Cian McPhillips (born 7 June 2002) is an Irish middle-distance runner who holds the Irish national record in the 800 metres.

==Early life==
McPhillips is from Ardagh, County Longford and attended Moyne Community School where his father was vice-principal. His mother is from Knock, County Mayo while his father is from County Monaghan.

He attends University College Dublin where he studies mathematics.

==Career==
Cian McPhillips enjoyed much national success as a juvenile competing for Longford Athletics Club, Moyne Community School and also when representing county Longford in the Community Games.

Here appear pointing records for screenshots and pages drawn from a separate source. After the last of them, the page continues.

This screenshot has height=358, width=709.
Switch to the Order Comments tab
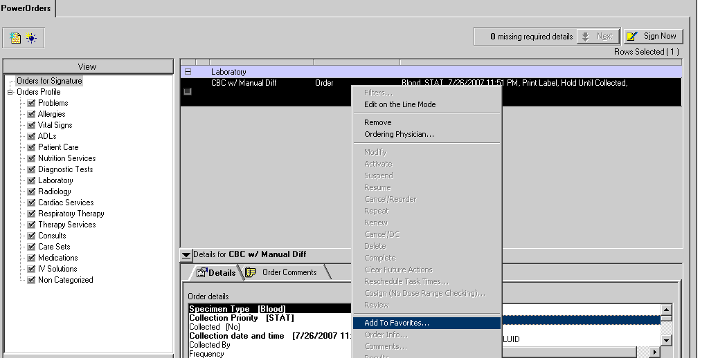pyautogui.click(x=288, y=272)
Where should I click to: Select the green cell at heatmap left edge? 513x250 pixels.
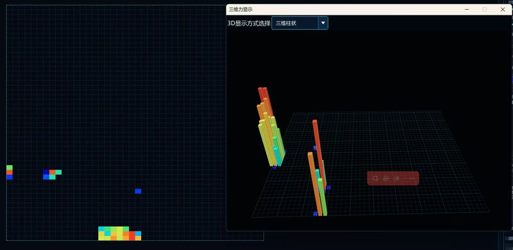[x=10, y=167]
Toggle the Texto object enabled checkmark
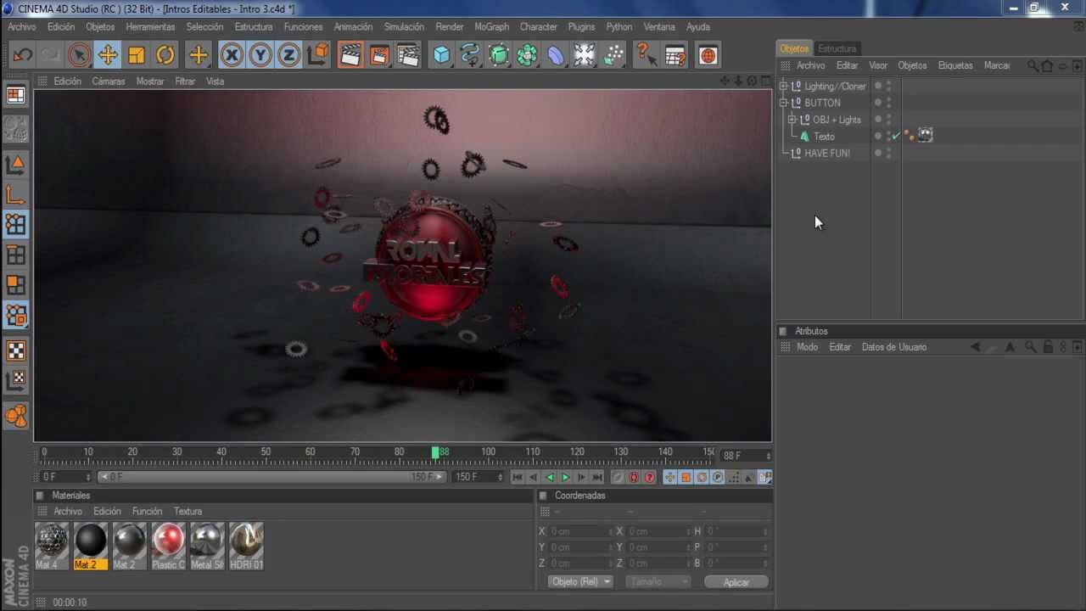The width and height of the screenshot is (1086, 611). click(x=896, y=137)
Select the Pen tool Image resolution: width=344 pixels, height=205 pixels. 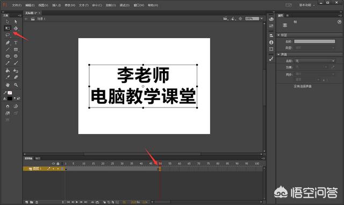(x=8, y=43)
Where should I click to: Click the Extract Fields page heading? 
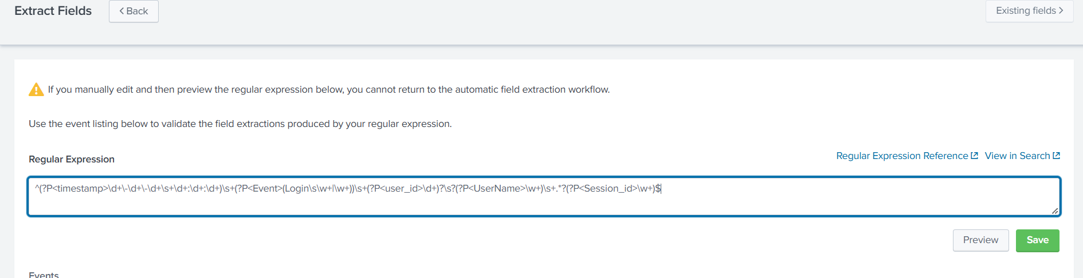pyautogui.click(x=53, y=11)
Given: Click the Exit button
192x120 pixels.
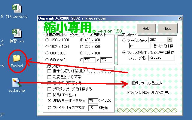Looking at the screenshot, I should coord(168,29).
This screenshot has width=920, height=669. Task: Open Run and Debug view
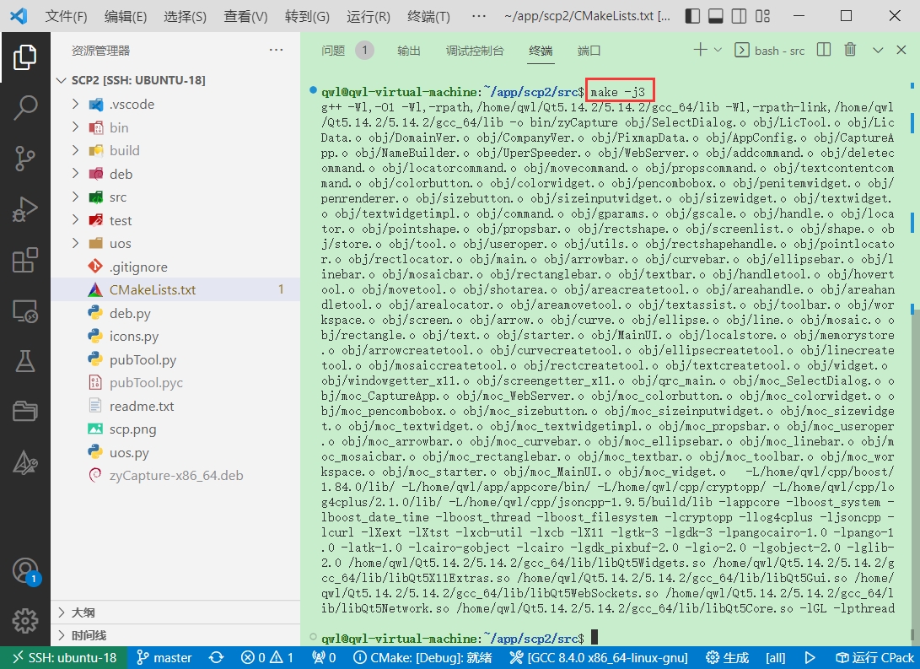coord(24,208)
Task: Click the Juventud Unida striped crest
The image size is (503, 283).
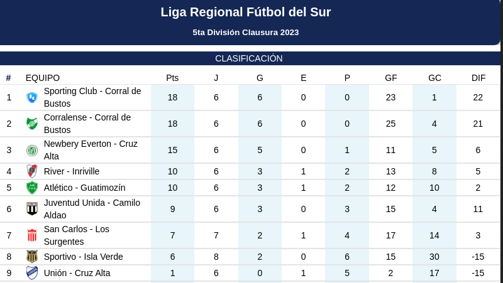Action: 32,209
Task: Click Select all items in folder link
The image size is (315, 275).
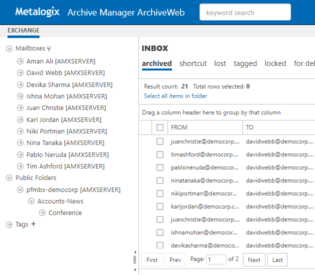Action: click(x=176, y=96)
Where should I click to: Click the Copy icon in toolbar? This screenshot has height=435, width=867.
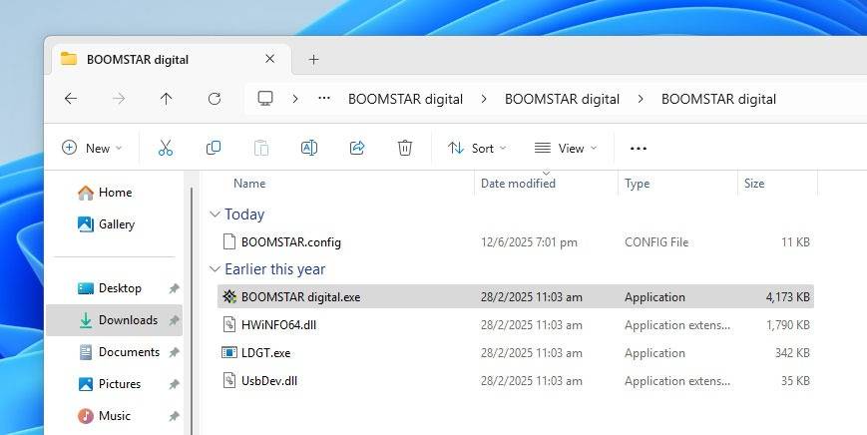214,148

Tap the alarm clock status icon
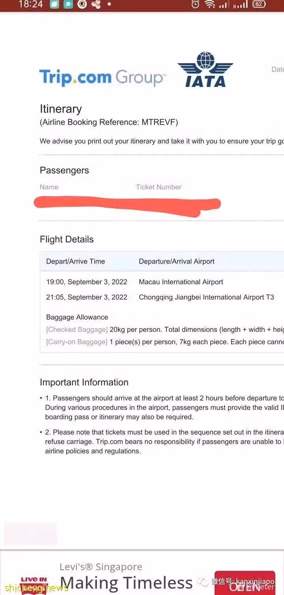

Aged 15, he ran 3:49.85 indoors in the 1500m to qualify for the 2018 European Athletics Youth Championships in Győr, Hungary however he eventually missed out on a place in the final. In July 2018, Cian's time of 8:18.91 at the Irish Milers Club Irishtown meet broke the Irish Youths 3000m outdoor record held by John Treacy since 1974. In February 2019 at the AAI Indoor Games in Dublin, he set a new Irish under 18 record of 3:46.42 which knocked some 4 seconds off the old record held by Ciarán Ó Lionáird since 2006. The time qualified Cian for the 2019 European Youth Summer Olympic Festival in Azerbaijan although injury would ultimately prevent him from competing.

He set a new Irish junior indoor 1000m record in Dublin in December 2019 with a time of 2:24.13. That was followed in January 2020 when he ran a new national junior indoor 1500m record of 3:44.85 at the AAI Indoor Games. These impressive performances landed Cian an invite to the Millrose Games in New York by event director, and fellow Longford man, Ray Flynn. There, he put in another commanding run to convincingly win the Boys Mile against some of the top US high school milers.

===2021===
In February 2021, McPhillips set a new Irish junior 800m record in a time of 1:46.13 when finishing in second place just behind Mark English at the Irish Indoor Athletics Championships. His time was comfortably inside the qualifying standard of 1:48.25 for the 2021 European Athletics Indoor Championships in Toruń, Poland. At the championship, he qualified from his heat in second place before finishing in fourth in the semi-final which was outside the qualifying places for the final.

On 17 July 2021, McPhillips won gold in the 1500 metres at the 2021 European Athletics U20 Championships in Tallinn, Estonia. He placed himself perfectly through the race on the shoulder of the leader before finishing strongly to win in 3:46.55 ahead of Dutch athlete Rick van Riel (3:46.69). The following week, Cian set a new Irish Under 20 record for the 1500m when running a time of 3:40.56 at the AAI Summer Games in Carlow. This took more than two seconds off the previous record held by Ray Flynn for 45 years.

In September 2021, he commenced a scholarship at University College Dublin.

===2023===
McPhilips ran a 1:45.92 in Ordizia in Spain in June 2023 and qualified for the 2023 European Athletics U23 Championships but suffered a back injury prior to the championships and did not compete.

===2025===
On 14 February 2025, McPhillips started his season running a 1:45.33 indoors in Boston at the David Hemery Valentine Invitational.

In March 2025, he was tripped in his semi-final of the 2025 European Athletics Indoor Championships and suffered a stress fracture that required 11 weeks off running.

On 11 July 2025, McPhillips ran a PB of 1:44.19 at the Morton Games in Morton Stadium in Dublin and qualified for the World Championships.

On 18 September 2025, McPhillips ran a national record of 1:43.18 when qualifying automatically for the 800m final at the 2025 World Athletics Championships in Tokyo, breaking the record set in the same year by Mark English.
He was the first Irishman to qualify for a World Athletics Championships outdoor 800 metre final. In the final he finished fourth in a new Irish record of 1:42.15 in the first 800m race in history in which all eight competitors ran under 1:43.00.